▸ **READING TEXT**
The Jacket Copy
Posted in Uncategorized on 09/10/2010 08:38 am by GlenThis will appear in two parts, on the back of the book and then the inside flap, amid quotes about this book and/or my work in general–for which I’m forever grateful–from Lucius Shepard, Peter Straub, Sharon Pomerantz, Aimee Bender, Jeff Vandermeer, and others.
The Copy (back of book):
Paul Dent, penniless and recently orphaned, hops a train in deepest Dust Bowl Oklahoma in the Spring of 1936, and winds up attached to the Federal Writers’ Project, one of the least understood, shortest-lived, and most impossibly ambitious government undertakings in the history of the country. He is assigned to capture the essence of the mountain towns of eastern North Carolina for a series of travel books no one believes will ever be published. There, among writers and cheats, arsonists and Reconstructionists, blind deaf children and disease-ridden Senators, Paul will meet the love of his life and her lover, witness the awakening of one great novelist and the possible resurrection of another, discover more than one America that could have been, and confront the truth about his relationship with his unpredictable, brilliant, and Machiavellian older brother.
There are echoes here of Laurel and Hardy, Bonnie and Clyde, Powell and Loy, Cane and Abel. It’s a book of bunk, in other words. A collection of lies. A creation myth about a vanished country that may or may not have existed, and the very real, conflicted nation that has sprung from it.
The Book of Bunk: the latest unclassifiable explosion of storytelling from Glen Hirshberg, the Shirley Jackson and International Horror Guild Award winning author of American Morons, The Two Sams, and The Snowman’s Children.
Inside Flap Copy:
Exactly what sort of bunk is this?

▸ **DATA**
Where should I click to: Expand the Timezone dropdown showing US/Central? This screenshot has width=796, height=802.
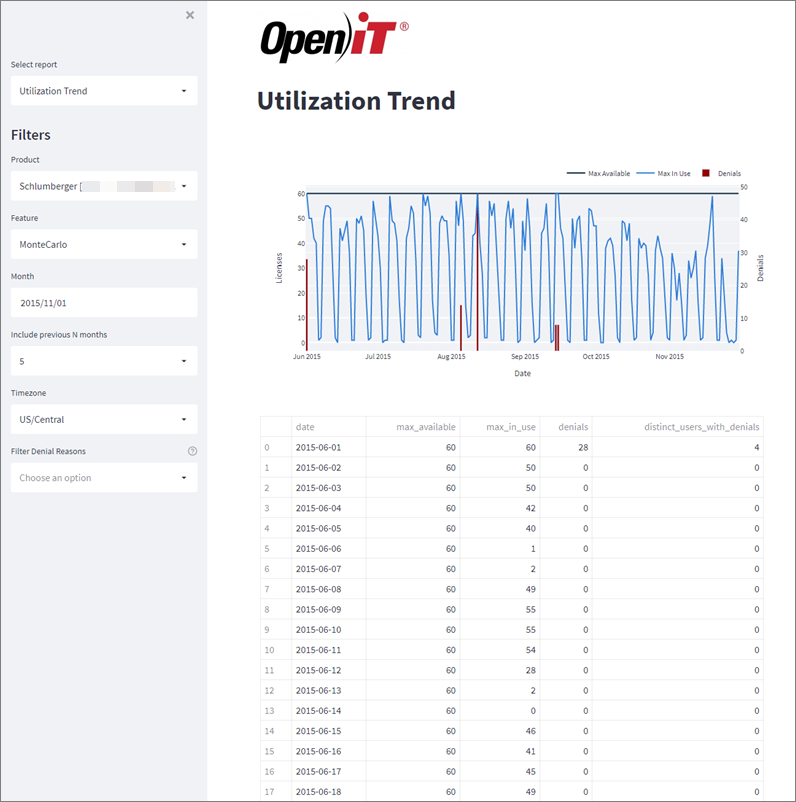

▸ **DIRECTIONS FOR THIS TASK**
In the jacket copy, which government undertaking does Paul Dent end up attached to?

▸ **SOLUTION**
The Federal Writers' Project.